- _Extrait du document_:
Eglises d'Asie

LA PENSEE DE HO CHI MINH SUR LA RELIGION

Publié le 18/03/2010




Les idées de Hô Chi Minh en matière de religion et d’action religieuse constituent une part importante de son héritage. Notre exposé voudrait retenir un certain nombre de traits qui les caractérisent.

Avant tout, Hô Chi Minh a considéré la religion comme l’héritage culturel de l’humanité. Il est parvenu à cette conception grâce à un cheminement au cours duquel il a accueilli, trié et développé toutes les valeurs culturelles de l’humanité au service de la glorieuse oeuvre révolutionnaire accomplie par notre peuple sous la direction du Parti. Son analyse et sa conception du phénomène religieux ont constitué pour nous un fondement et une inspiration. Elles ont été la boussole qui a guidé notre action en matière religieuse pendant près d’un demi-siècle.

- _Bloc de données_:
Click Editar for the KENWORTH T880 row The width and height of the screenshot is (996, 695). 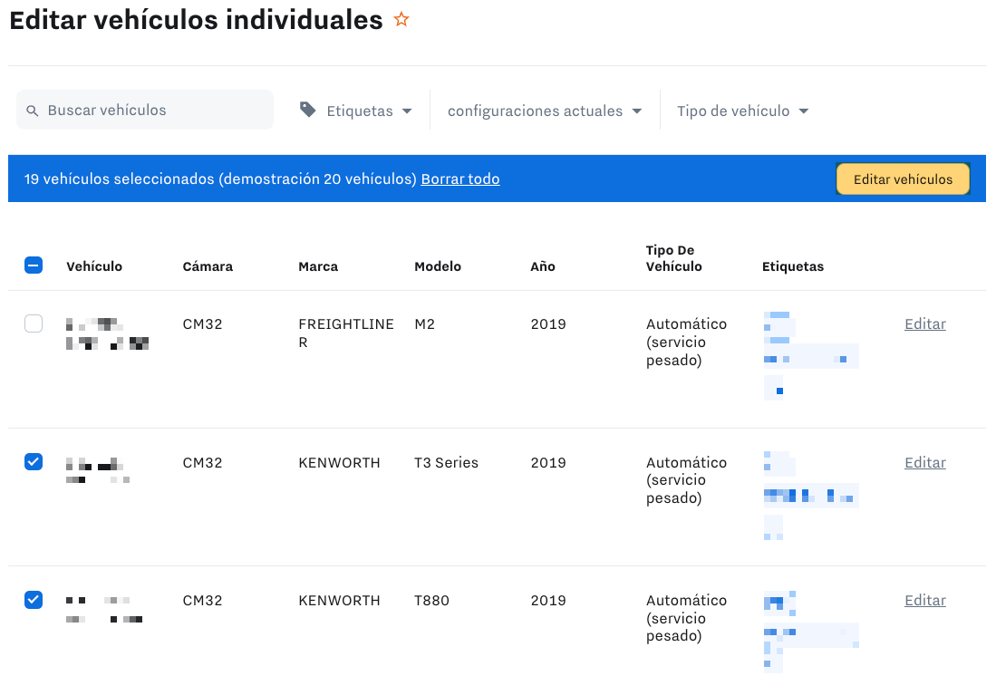click(924, 600)

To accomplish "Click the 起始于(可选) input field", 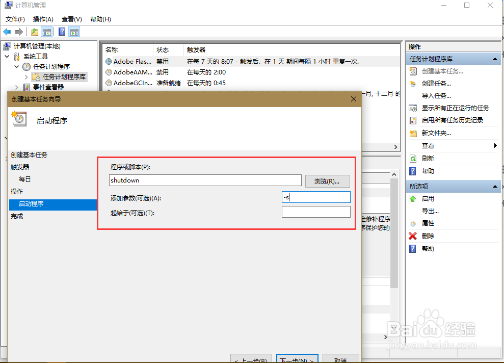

- _Consignes_:
1 – Dans le texte sur la pensée de Hô Chi Minh, comment celui-ci a-t-il avant tout considéré la religion ?
2 – Prolongez le texte sur la pensée de Hô Chi Minh à partir de sa dernière phrase.

- _Corrigé de l'exercice_:
1 – Il l'a considérée comme l'héritage culturel de l'humanité.

2 –
Aux premiers jours de la résistance anticoloniale, il écrivait: « Au coeur de la doctrine confucéenne, il y a formation à la morale individuelle. Au coeur de la doctrine de Jésus, il y a la charité. Au coeur de la doctrine de Marx, il y a la dialectique. Au centre de la doctrine de Sun Yat sen, il y a la politique des « Trois peuples ». Ces quatre personnages historiques, Confucius, Jésus, Marx, Sun Yat Sen, n’auraient-ils donc rien en commun ? Ils ont cherché tous les quatre le bien commun pour l’humanité, pour la société … S’ils étaient encore en vie et s’ils se rencontraient quelque part, je suis persuadé qu’ils décideraient de vivre ensemble en totale harmonie, comme des amis intimes. Je m’efforce d’être l’humble élève de ces grands hommes. »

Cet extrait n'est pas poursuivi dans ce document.